Despite recent White House recognition as an innovative effort, the highly hyped Peer-to-Patent collaborative patent review program was suspended last month.
The United States Patent and Trade Office and New York Law School's Center for Patent Innovation decided to put the project on hiatus after its two-year pilot in order to evaluate its effectiveness. Peer-to-Patent stopped accepting new applications in June, but expects to continue processing existing applications until October.
In announcing the shutdown, the Center for Patent Innovation -- which partnered with the USPTO to carry out the pilot -- blamed the poor economy, but sounded a hopeful note that Peer-to-Patent could be resurrected in future months either as a continued pilot or as a standard part of USPTO processes.
More than half of the operating funds for Peer-to-Patent have come from the Omidyar Network, a philanthropic organization started by eBay founder, Pierre Omidyar, and his wife. The Center for Patent Innovation, in a report on Peer-to-Patent's second year, said that it couldn't be expected to continue funding the project indefinitely.
However, the Peer-to-Patent program has supporters in the Obama administration, so it likely isn't completely dead.

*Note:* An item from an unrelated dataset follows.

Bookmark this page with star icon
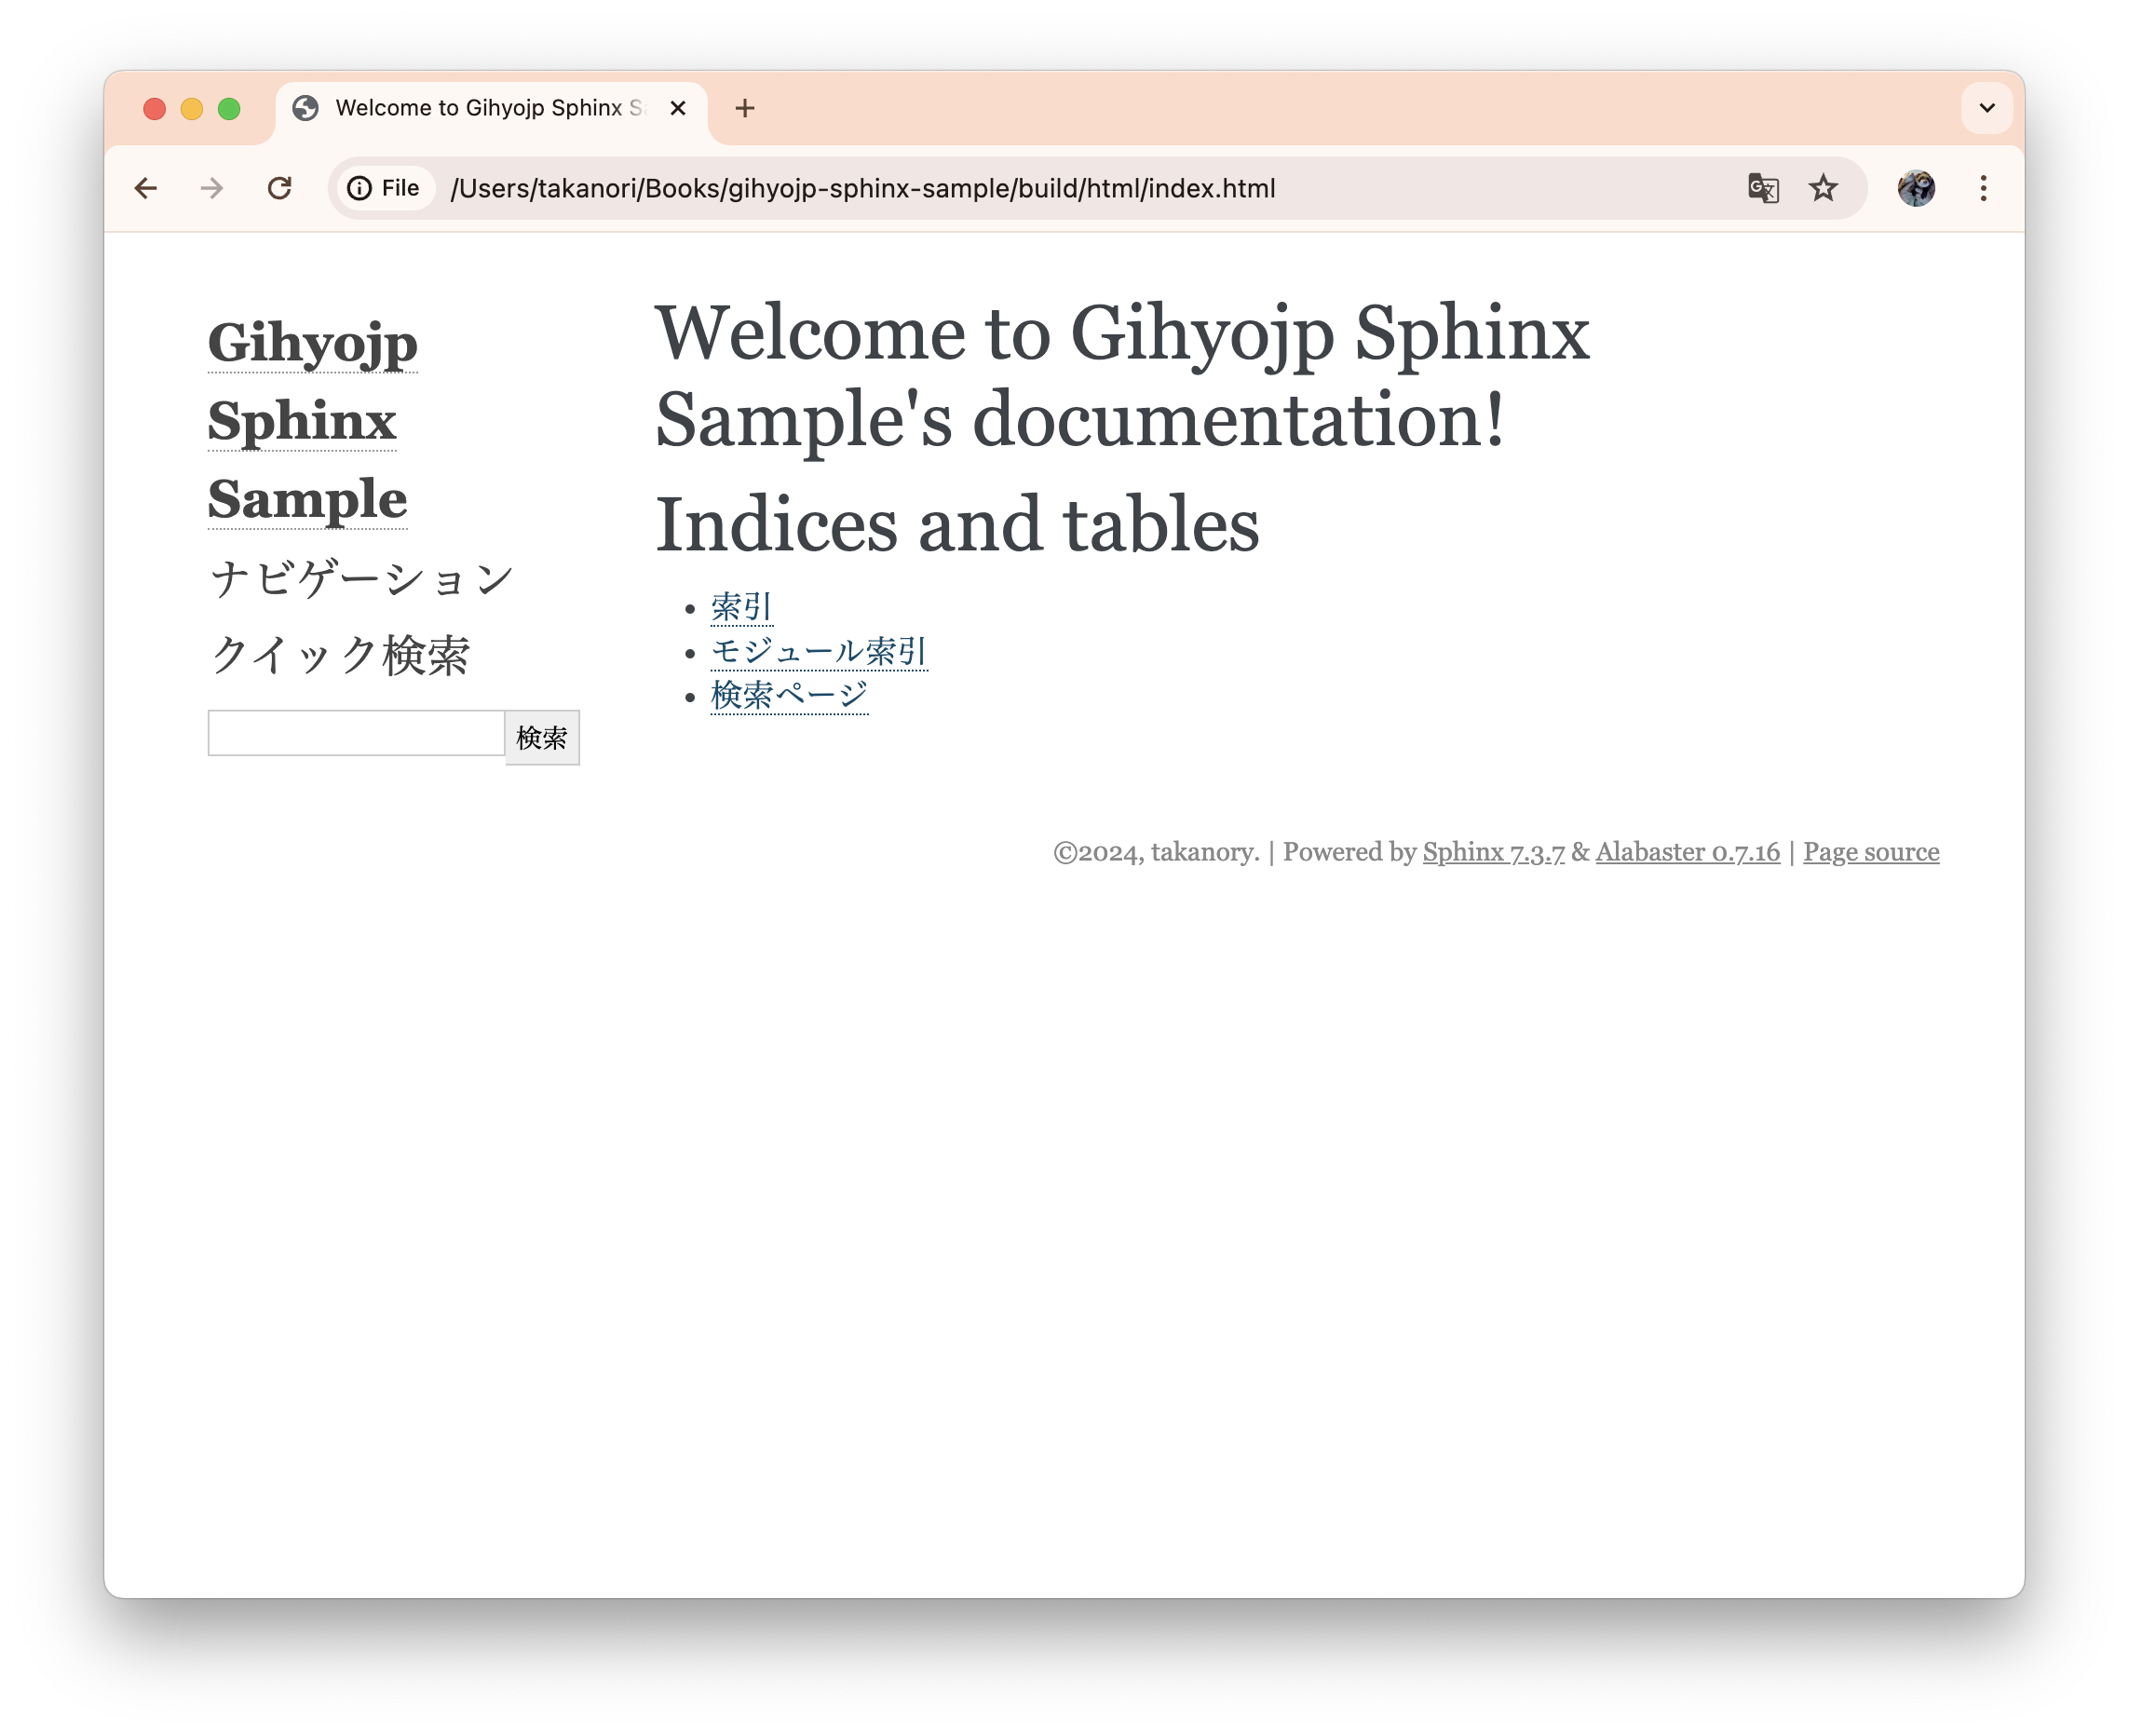The width and height of the screenshot is (2129, 1736). 1823,188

The effort's initial spark came from Peer-to-Patent advisory board chair Beth Noveck, who recently joined the Obama administration as federal deputy CTO for open government. President Obama's nominee for director of USPTO (David Kappos, who is currently IBM VP and assistant general counsel for intellectual property) was also an early supporter of Peer-to-Patent and directed IBM's financial and technical assistance to the Peer-to-Patent program.

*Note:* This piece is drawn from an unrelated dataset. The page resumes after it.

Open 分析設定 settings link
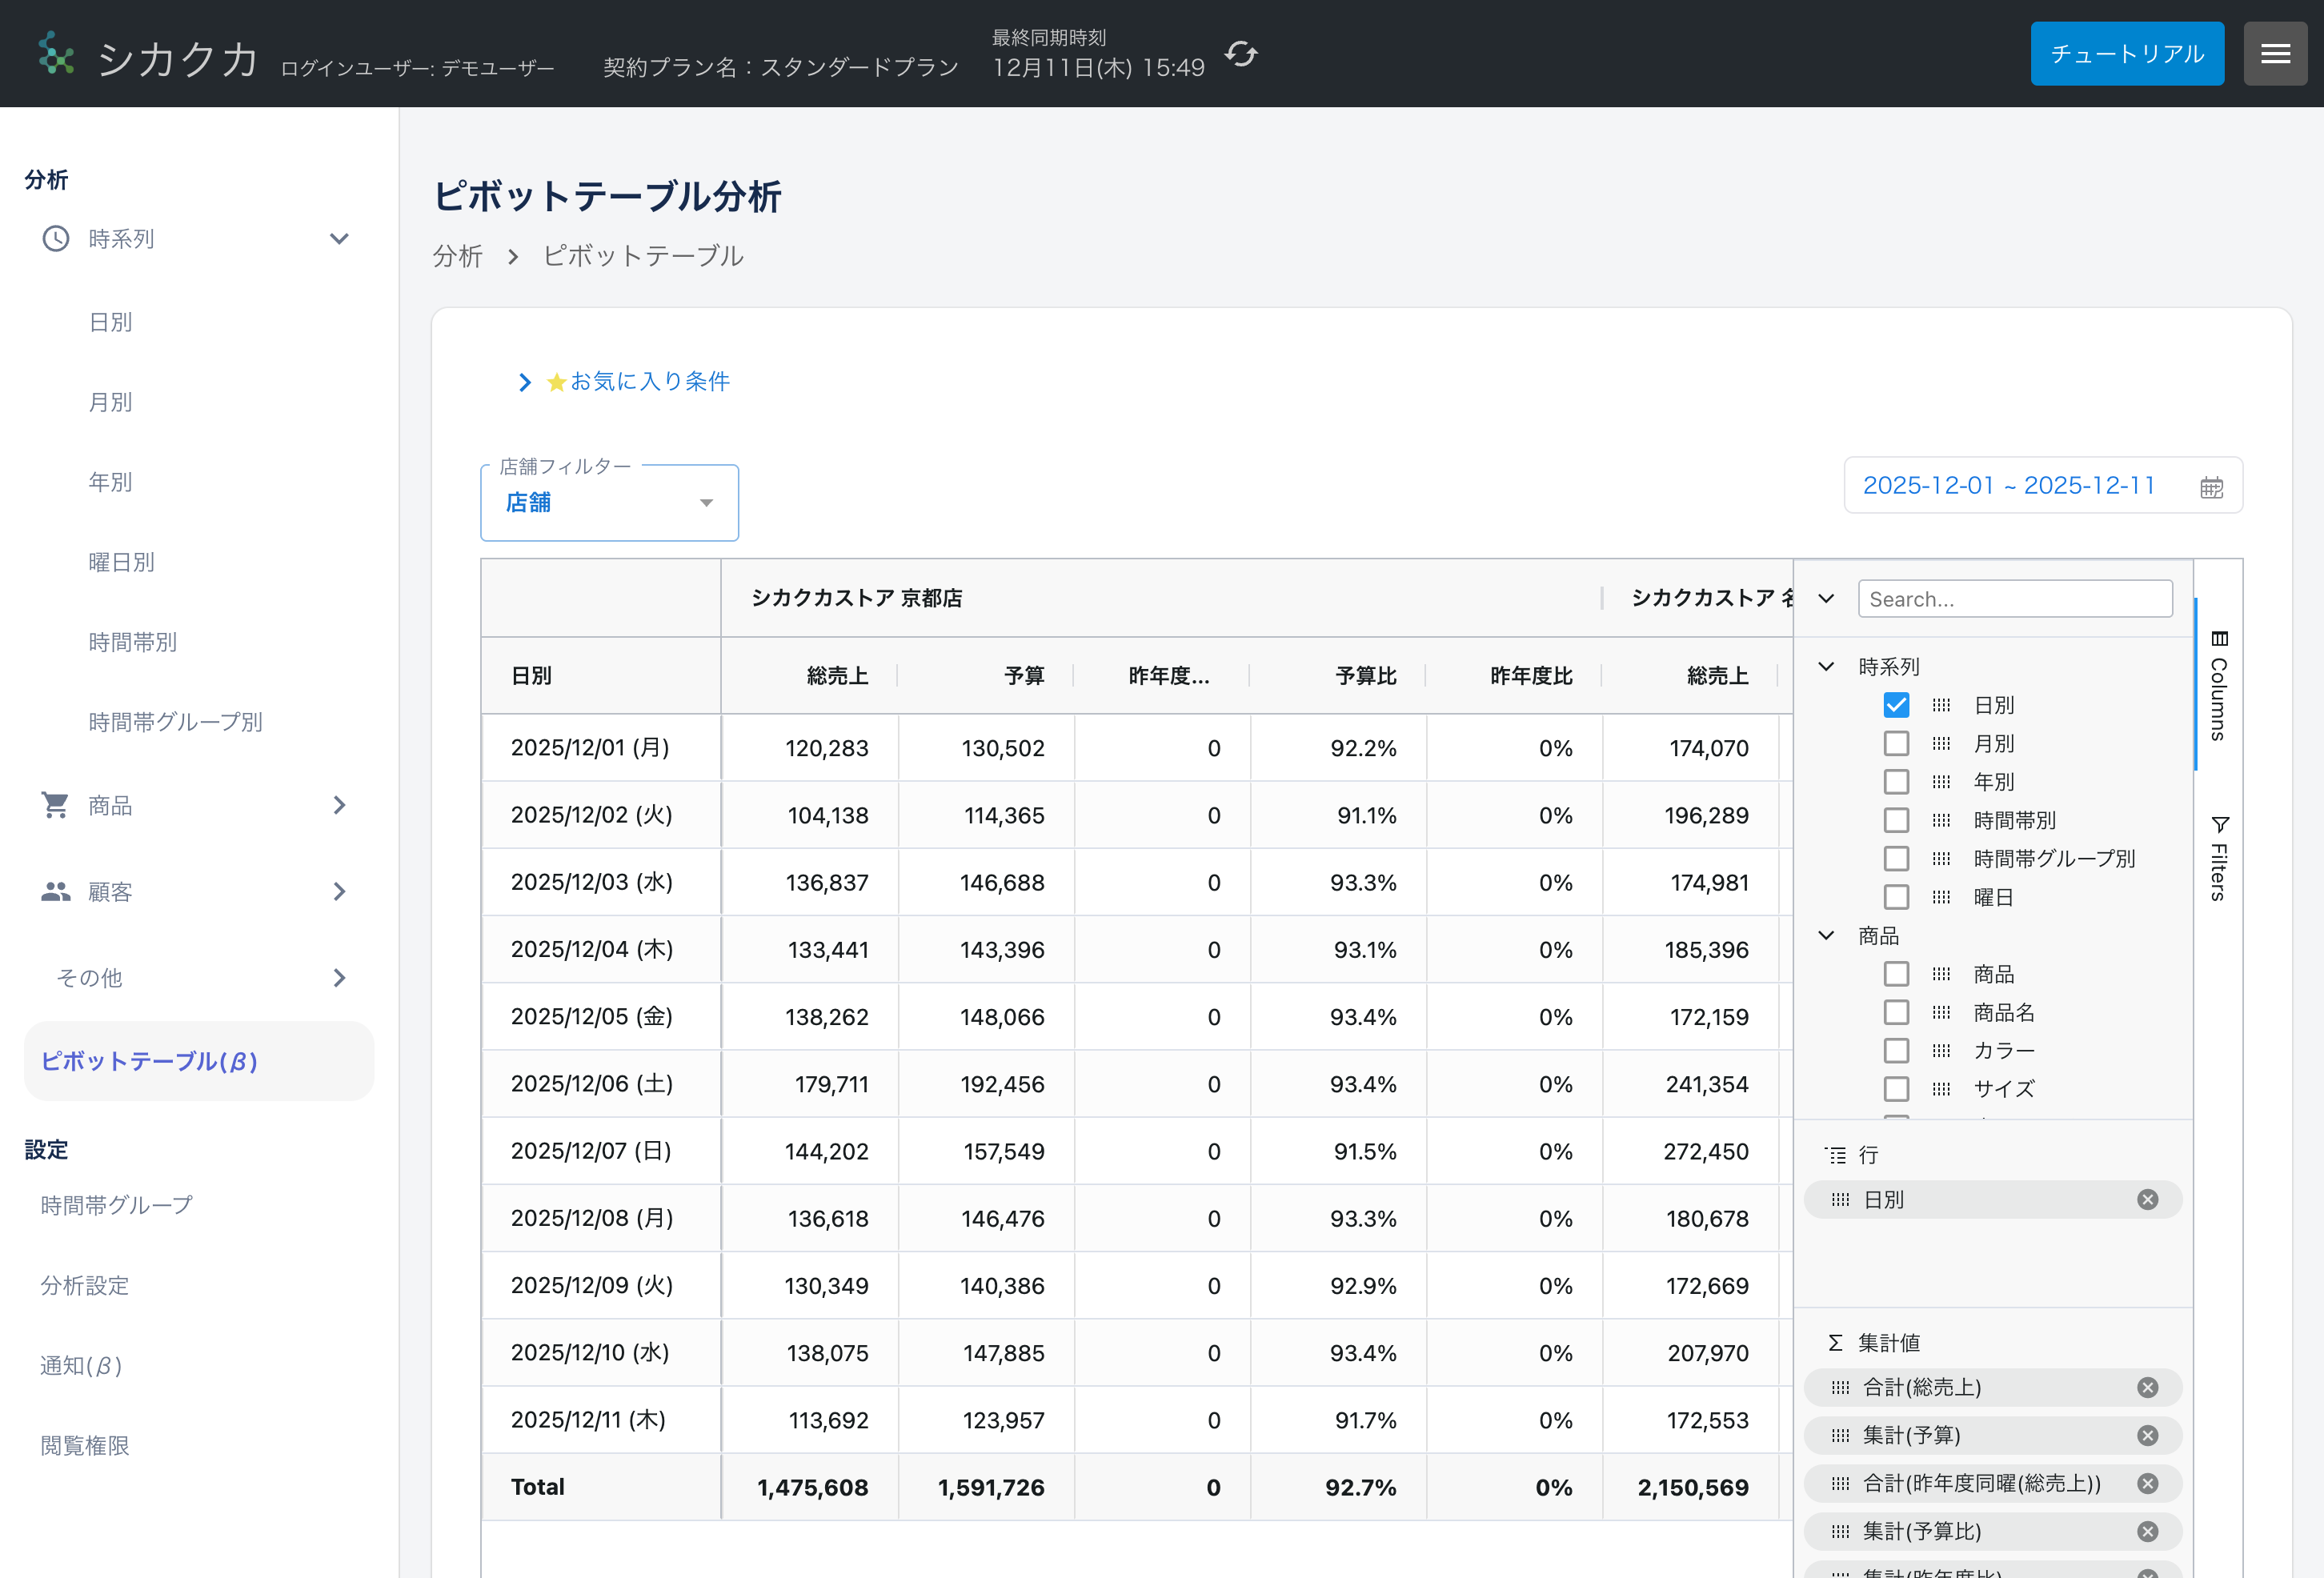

"The patent system in the U.S. deserves to have a way to evaluate all of those submissions that leverages the 21st century Internet infrastructure that's available," Kappos told NPR in 2007. "The Peer-to-Patent review system is just exactly that. It's simply the Patent Office of the 21st century. Peer-to-Patent is just absolutely spot-on intended to help the patent office by leveraging the millions and millions of expert people around the world who can very easily comment on pending patent applications, saving patent office examiners a tremendous amount of time and getting better leverage out of their efforts."
Under Peer-to-Patent, patent applicants volunteered their submissions to undergo peer review, and then reviewers looked for prior art and had their findings shared with inventors and examiners. The project aimed to decrease the workload of heavily backlogged examiners and open up patent examination to experts outside of USPTO.
In its first two years, Peer-to-Patent was limited to computer-related applications and business methods. Even so, the Website drew 75,000 visitors and 2,600 registered peer reviewers, with 187 participating applications as of the end of May, and participation continued to increase in the last year, according to the Center for Patent Innovation report.
In an e-mail, Mark Webbink, director of the Center for Patent Innovation, sounded a note of uncertainty about the future of Peer-to-Patent, while noting Kappos' support of the project. "All we can do for now is take care of the work before us and look forward to working through the issues about the program's future once Dave Kappos is on board," he said.